> [Requirement] Would you output the entries below only from the line containing "[button] (405, 210)" through the line containing "The Phoenix Project (155, 195)", exactly as they stand and with both ends included?

> [Input]
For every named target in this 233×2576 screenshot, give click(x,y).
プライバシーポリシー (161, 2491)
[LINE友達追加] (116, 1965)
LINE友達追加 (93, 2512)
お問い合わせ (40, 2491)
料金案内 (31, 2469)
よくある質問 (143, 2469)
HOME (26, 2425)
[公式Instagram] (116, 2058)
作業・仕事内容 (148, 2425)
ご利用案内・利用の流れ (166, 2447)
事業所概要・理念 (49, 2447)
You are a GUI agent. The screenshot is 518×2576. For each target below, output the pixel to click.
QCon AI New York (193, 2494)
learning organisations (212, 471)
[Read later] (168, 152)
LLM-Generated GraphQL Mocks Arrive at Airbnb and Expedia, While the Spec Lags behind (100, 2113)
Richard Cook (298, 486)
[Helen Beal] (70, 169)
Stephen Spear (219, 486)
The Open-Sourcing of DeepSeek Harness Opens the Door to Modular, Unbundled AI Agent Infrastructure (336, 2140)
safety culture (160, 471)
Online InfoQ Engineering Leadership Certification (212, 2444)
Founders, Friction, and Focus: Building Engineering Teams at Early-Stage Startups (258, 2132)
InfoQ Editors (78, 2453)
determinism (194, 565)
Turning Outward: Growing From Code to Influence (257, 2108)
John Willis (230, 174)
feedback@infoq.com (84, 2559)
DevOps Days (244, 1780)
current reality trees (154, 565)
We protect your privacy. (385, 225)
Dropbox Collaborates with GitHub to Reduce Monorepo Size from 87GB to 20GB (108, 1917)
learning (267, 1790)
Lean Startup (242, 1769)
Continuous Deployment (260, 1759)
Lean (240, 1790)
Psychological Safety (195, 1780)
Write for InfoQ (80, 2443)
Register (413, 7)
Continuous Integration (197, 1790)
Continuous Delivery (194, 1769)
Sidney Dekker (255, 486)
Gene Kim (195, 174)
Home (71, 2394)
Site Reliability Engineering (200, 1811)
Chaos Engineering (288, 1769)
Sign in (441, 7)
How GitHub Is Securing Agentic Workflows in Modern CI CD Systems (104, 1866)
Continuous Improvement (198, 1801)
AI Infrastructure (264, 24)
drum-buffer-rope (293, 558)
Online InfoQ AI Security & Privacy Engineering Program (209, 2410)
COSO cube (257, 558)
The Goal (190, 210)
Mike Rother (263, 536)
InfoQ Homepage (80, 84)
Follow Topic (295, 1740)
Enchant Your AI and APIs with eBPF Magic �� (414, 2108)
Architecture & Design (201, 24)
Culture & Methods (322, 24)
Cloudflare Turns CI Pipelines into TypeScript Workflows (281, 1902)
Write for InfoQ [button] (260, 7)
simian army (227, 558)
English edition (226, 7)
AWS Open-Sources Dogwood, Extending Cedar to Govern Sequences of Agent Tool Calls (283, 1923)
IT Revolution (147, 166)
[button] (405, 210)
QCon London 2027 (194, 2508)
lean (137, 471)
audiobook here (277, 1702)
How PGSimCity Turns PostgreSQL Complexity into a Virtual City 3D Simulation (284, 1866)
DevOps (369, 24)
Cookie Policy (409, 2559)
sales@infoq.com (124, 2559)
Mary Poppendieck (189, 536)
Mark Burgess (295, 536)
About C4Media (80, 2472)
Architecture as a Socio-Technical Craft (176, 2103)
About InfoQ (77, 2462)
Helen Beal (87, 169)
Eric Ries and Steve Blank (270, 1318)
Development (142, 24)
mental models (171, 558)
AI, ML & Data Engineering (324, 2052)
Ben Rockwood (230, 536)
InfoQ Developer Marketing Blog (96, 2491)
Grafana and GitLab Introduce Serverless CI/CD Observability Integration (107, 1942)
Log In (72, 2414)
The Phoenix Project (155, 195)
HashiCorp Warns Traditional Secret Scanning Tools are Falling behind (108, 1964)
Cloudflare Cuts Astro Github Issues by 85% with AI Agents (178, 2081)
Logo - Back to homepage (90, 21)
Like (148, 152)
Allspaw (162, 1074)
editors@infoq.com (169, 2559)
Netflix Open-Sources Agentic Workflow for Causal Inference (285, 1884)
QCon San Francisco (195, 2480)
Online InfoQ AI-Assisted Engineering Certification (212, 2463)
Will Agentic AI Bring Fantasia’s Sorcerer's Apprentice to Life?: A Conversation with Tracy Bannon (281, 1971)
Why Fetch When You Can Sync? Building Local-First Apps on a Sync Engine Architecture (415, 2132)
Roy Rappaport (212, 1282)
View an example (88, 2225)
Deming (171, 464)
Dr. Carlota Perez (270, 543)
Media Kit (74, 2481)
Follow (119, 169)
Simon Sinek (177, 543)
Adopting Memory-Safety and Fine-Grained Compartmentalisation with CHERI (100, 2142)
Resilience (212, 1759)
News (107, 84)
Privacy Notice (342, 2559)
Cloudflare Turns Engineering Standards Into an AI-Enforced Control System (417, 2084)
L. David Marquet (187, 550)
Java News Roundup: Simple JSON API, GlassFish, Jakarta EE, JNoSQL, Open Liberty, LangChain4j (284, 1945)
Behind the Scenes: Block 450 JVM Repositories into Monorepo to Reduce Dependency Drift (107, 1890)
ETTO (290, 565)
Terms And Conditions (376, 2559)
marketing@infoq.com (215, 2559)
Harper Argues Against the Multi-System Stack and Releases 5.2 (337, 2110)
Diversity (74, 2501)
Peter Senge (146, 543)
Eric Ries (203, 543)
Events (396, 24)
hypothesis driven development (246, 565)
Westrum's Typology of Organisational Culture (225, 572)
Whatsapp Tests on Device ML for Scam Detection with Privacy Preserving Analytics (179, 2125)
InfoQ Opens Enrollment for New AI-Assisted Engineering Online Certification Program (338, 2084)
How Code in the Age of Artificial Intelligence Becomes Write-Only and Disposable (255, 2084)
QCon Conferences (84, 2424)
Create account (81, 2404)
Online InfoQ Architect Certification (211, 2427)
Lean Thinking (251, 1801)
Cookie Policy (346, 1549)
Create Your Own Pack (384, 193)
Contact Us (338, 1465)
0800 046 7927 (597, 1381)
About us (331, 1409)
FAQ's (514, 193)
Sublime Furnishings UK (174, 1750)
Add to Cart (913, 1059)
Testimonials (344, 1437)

> [Output of the task]
[button] (405, 210)
QCon London 2027 (194, 2508)
lean (137, 471)
audiobook here (277, 1702)
How PGSimCity Turns PostgreSQL Complexity into a Virtual City 3D Simulation (284, 1866)
DevOps (369, 24)
Cookie Policy (409, 2559)
sales@infoq.com (124, 2559)
Mary Poppendieck (189, 536)
Mark Burgess (295, 536)
About C4Media (80, 2472)
Architecture as a Socio-Technical Craft (176, 2103)
About InfoQ (77, 2462)
Helen Beal (87, 169)
Eric Ries and Steve Blank (270, 1318)
Development (142, 24)
mental models (171, 558)
AI, ML & Data Engineering (324, 2052)
Ben Rockwood (230, 536)
InfoQ Developer Marketing Blog (96, 2491)
Grafana and GitLab Introduce Serverless CI/CD Observability Integration (107, 1942)
Log In (72, 2414)
The Phoenix Project (155, 195)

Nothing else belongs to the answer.